Hi @laurafisch9 note that your first table you have two entries per annotation: a gene and a CDS. I assume you are working with a bacteria, which often have gene and CDS that completely overlap, but it may include other regions (3' and 5' UTR, etc). In more thorough annotations, this might also include mRNA, etc. Check out the description of GFF3 format: https://github.com/The-Sequence-Ontology/Specifications/blob/master/gff3.md

Can you confirm that there indeed ~4000 entries in your FAA file. Could you run grep -c '>' *faa.
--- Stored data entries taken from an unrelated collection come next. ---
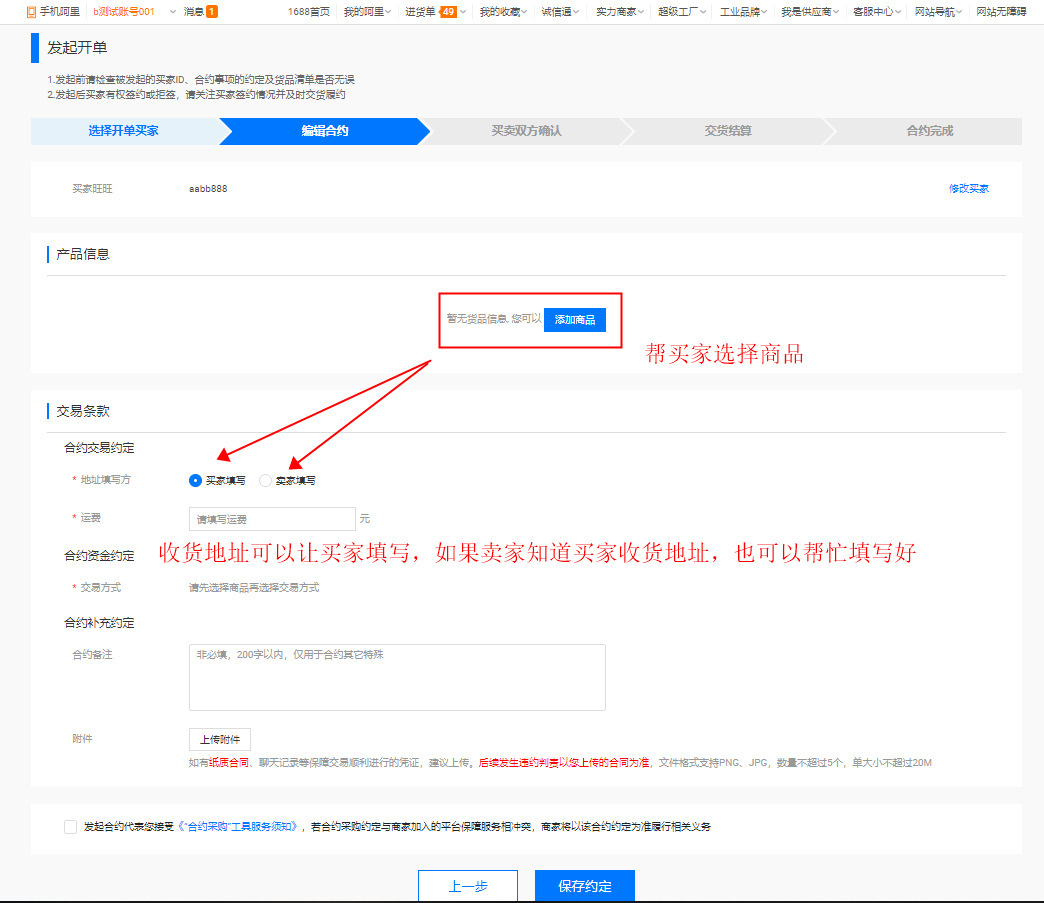The width and height of the screenshot is (1044, 903).
Task: Click the 选择开单买家 step tab
Action: click(123, 131)
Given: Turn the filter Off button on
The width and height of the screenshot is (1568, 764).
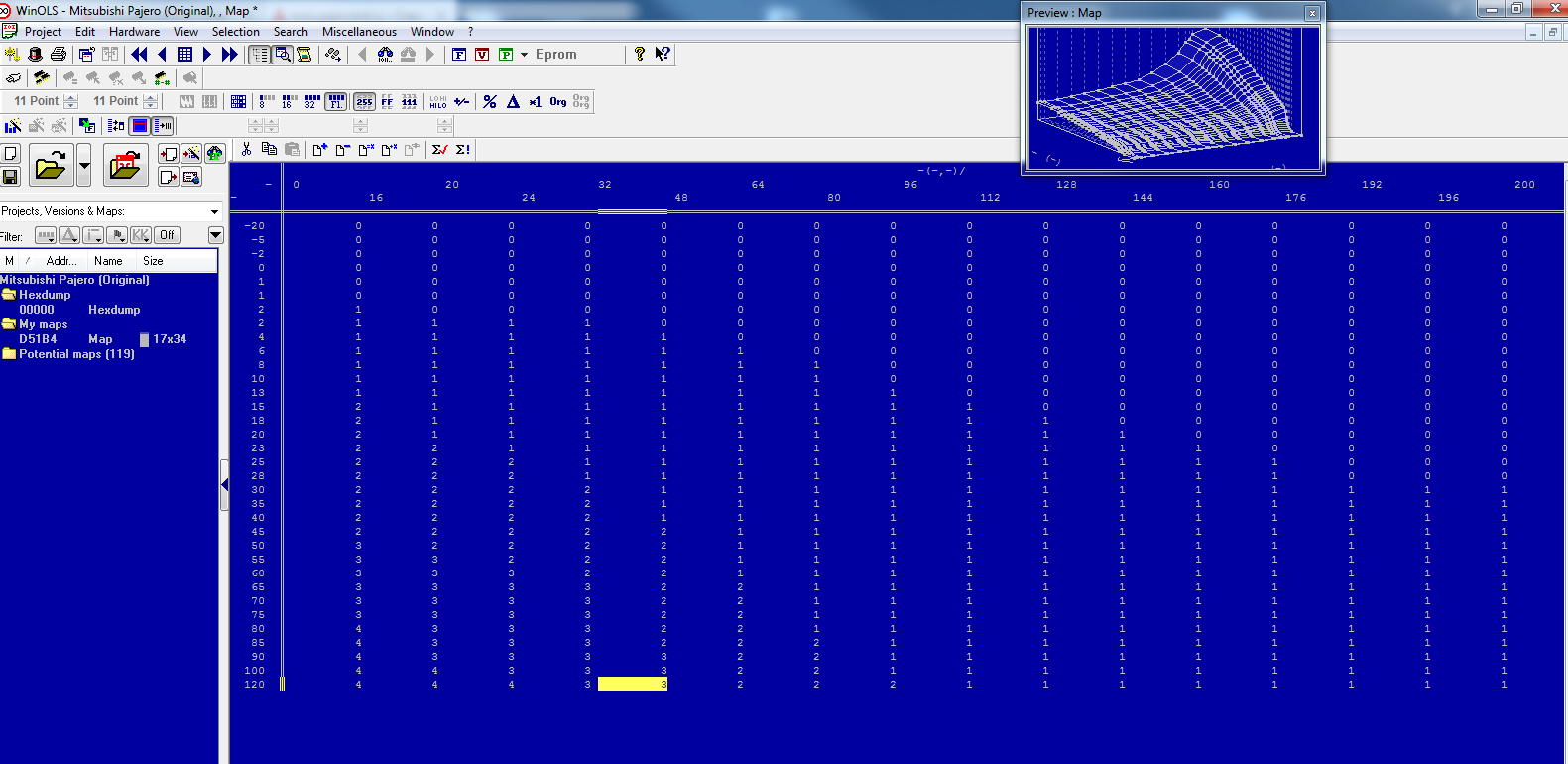Looking at the screenshot, I should [167, 235].
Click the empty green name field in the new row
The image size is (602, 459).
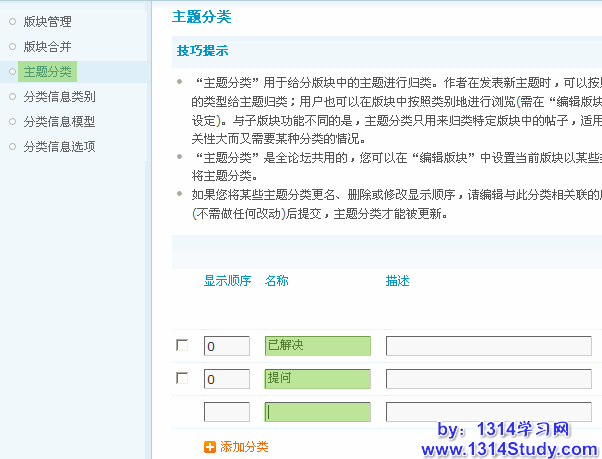pos(317,412)
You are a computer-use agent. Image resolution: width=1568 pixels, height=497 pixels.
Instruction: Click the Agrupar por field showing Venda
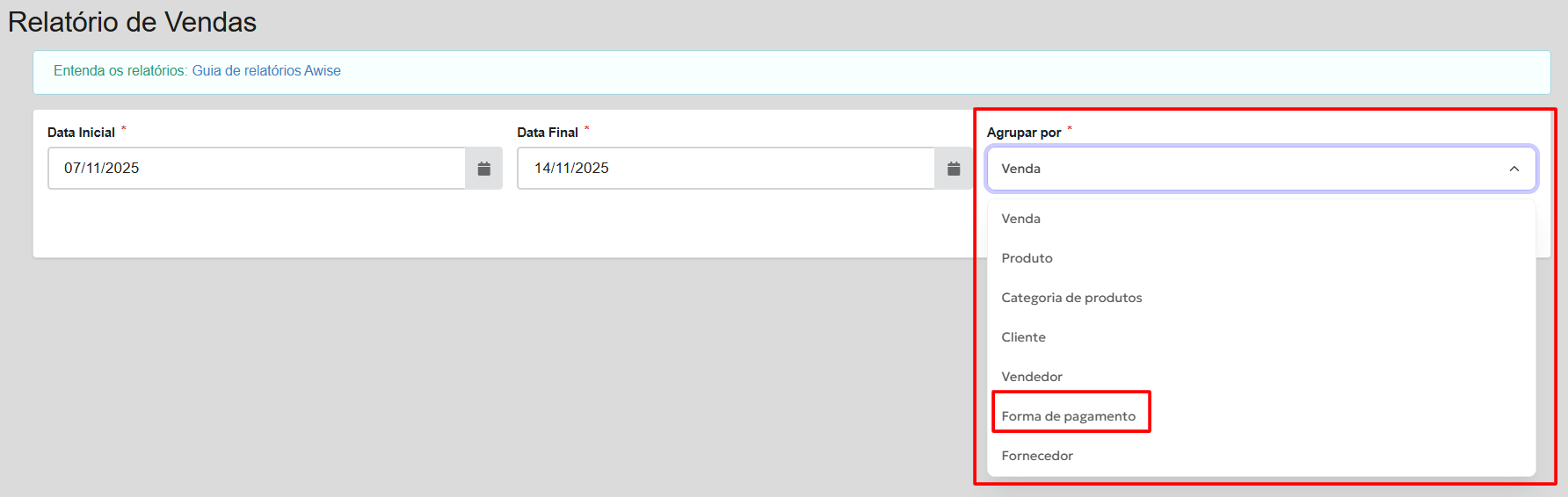coord(1230,169)
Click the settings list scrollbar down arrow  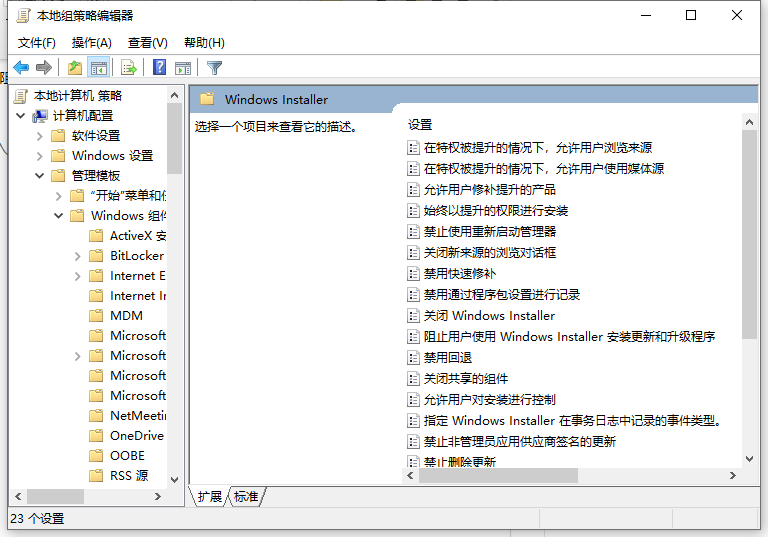pos(749,458)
What is the bug? Are you positive you have a good assembly, and the data come from a pure culture?

[laurafisch9]

@andersgs Yes, I have confirmed that there are ~4,000 entries in the FAA file This assembly came from a metagenome data set and the over all quality of reads is lower than average. It is not the best assembly. It enough base pairs are ambiguous could it be that prokka finds more genes to annotate then really exist?

[andersgs]

If it is a metagenomic sample, you may have all sorts of things in there, many of which might have variants. Prokka was never designed for metagenomic samples. How fragmented is the assembly? Have you filtered your assembly to remove, say, contigs smaller than 500bp? Have you tried to run Kraken or some other kmer ID tool to identify what you may have? You can also load the contigs and GFF into a tool to visualise your annotations (e.g., Genenious). Is there anything funny going on? Finally, what is the mean length of the predicted proteins? Does it match your expectation of ~1000bp? A highly fragmented assembly can cause some issue for Prokka.

[laurafisch9]

I have not heard of Kraken or Genenious. Thank you for the suggestions I will look into all of them.

[tseemann]

If your assembly is poor or you have a number of contigs close to the number of expected genes, then most genes will be broken and will appear as two partial genes, making it look like you have twice as many genes.

[laurafisch9]

@andersgs Do you know how to go about finding the the mean length of the predicted proteins?